### INPUT FOR THIS TASK ###

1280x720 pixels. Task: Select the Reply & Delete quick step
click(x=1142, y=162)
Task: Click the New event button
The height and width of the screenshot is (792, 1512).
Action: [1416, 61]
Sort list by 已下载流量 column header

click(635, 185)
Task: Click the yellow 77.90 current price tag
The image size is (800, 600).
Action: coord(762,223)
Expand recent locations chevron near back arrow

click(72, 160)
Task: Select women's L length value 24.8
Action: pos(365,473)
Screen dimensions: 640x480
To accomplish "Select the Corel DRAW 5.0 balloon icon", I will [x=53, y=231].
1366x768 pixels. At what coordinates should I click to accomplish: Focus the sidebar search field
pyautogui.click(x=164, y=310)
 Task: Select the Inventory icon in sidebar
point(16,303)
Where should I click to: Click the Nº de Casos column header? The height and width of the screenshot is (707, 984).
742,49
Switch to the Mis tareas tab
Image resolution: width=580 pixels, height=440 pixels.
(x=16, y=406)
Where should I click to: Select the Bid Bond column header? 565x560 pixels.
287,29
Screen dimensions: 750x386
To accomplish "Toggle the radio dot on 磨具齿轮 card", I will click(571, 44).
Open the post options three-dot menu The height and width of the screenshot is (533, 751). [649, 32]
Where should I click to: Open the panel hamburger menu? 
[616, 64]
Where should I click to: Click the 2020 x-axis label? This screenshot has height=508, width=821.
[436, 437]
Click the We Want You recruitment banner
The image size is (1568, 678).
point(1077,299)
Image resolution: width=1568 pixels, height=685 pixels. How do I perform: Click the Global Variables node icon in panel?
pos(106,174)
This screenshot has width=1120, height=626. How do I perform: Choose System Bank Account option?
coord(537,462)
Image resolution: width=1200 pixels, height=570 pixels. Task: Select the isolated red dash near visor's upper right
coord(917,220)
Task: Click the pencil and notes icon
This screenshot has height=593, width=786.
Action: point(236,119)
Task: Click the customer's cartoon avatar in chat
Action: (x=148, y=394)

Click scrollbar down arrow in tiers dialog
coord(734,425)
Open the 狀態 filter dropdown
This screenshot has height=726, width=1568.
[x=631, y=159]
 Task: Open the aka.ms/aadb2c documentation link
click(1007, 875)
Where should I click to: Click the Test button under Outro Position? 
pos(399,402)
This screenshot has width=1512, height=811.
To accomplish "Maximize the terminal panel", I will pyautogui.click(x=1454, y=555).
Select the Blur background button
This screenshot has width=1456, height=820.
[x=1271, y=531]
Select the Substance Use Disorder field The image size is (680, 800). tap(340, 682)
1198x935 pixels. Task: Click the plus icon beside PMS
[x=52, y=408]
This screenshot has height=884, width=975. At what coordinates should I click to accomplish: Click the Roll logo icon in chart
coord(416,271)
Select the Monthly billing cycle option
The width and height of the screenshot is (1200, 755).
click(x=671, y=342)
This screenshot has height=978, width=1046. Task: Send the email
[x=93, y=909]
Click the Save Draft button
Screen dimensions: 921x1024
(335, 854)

###

* GOAL:
Reproduce the material above, substituting "Where do I click to" for every occurrence of "Where should I click to" and leaving everything else unchanged.

* TASK ANSWER:
1280x720 pixels. Task: Select the Reply & Delete quick step
click(x=1142, y=162)
Task: Click the New event button
The height and width of the screenshot is (792, 1512).
Action: [1416, 61]
Sort list by 已下载流量 column header

click(635, 185)
Task: Click the yellow 77.90 current price tag
The image size is (800, 600).
Action: coord(762,223)
Expand recent locations chevron near back arrow

click(72, 160)
Task: Select women's L length value 24.8
Action: pos(365,473)
Screen dimensions: 640x480
To accomplish "Select the Corel DRAW 5.0 balloon icon", I will [x=53, y=231].
1366x768 pixels. At what coordinates should I click to accomplish: Focus the sidebar search field
pyautogui.click(x=164, y=310)
 Task: Select the Inventory icon in sidebar
point(16,303)
Where do I click to: Click the Nº de Casos column header? The height and width of the screenshot is (707, 984).
742,49
Switch to the Mis tareas tab
Image resolution: width=580 pixels, height=440 pixels.
(x=16, y=406)
Where do I click to: Select the Bid Bond column header? 565x560 pixels.
287,29
Screen dimensions: 750x386
To accomplish "Toggle the radio dot on 磨具齿轮 card", I will click(571, 44).
Open the post options three-dot menu The height and width of the screenshot is (533, 751). [649, 32]
Where do I click to: Open the panel hamburger menu? 
[616, 64]
Where do I click to: Click the 2020 x-axis label? This screenshot has height=508, width=821.
[436, 437]
Click the We Want You recruitment banner
The image size is (1568, 678).
point(1077,299)
Image resolution: width=1568 pixels, height=685 pixels. How do I perform: Click the Global Variables node icon in panel?
pos(106,174)
This screenshot has width=1120, height=626. How do I perform: Choose System Bank Account option?
coord(537,462)
Image resolution: width=1200 pixels, height=570 pixels. Task: Select the isolated red dash near visor's upper right
coord(917,220)
Task: Click the pencil and notes icon
This screenshot has height=593, width=786.
Action: point(236,119)
Task: Click the customer's cartoon avatar in chat
Action: (x=148, y=394)

Click scrollbar down arrow in tiers dialog
coord(734,425)
Open the 狀態 filter dropdown
This screenshot has height=726, width=1568.
[x=631, y=159]
 Task: Open the aka.ms/aadb2c documentation link
click(1007, 875)
Where do I click to: Click the Test button under Outro Position? 
pos(399,402)
This screenshot has width=1512, height=811.
To accomplish "Maximize the terminal panel", I will pyautogui.click(x=1454, y=555).
Select the Blur background button
This screenshot has width=1456, height=820.
[x=1271, y=531]
Select the Substance Use Disorder field The image size is (680, 800). tap(340, 682)
1198x935 pixels. Task: Click the plus icon beside PMS
[x=52, y=408]
This screenshot has height=884, width=975. At what coordinates should I click to accomplish: Click the Roll logo icon in chart
coord(416,271)
Select the Monthly billing cycle option
The width and height of the screenshot is (1200, 755).
click(x=671, y=342)
This screenshot has height=978, width=1046. Task: Send the email
[x=93, y=909]
Click the Save Draft button
Screen dimensions: 921x1024
(335, 854)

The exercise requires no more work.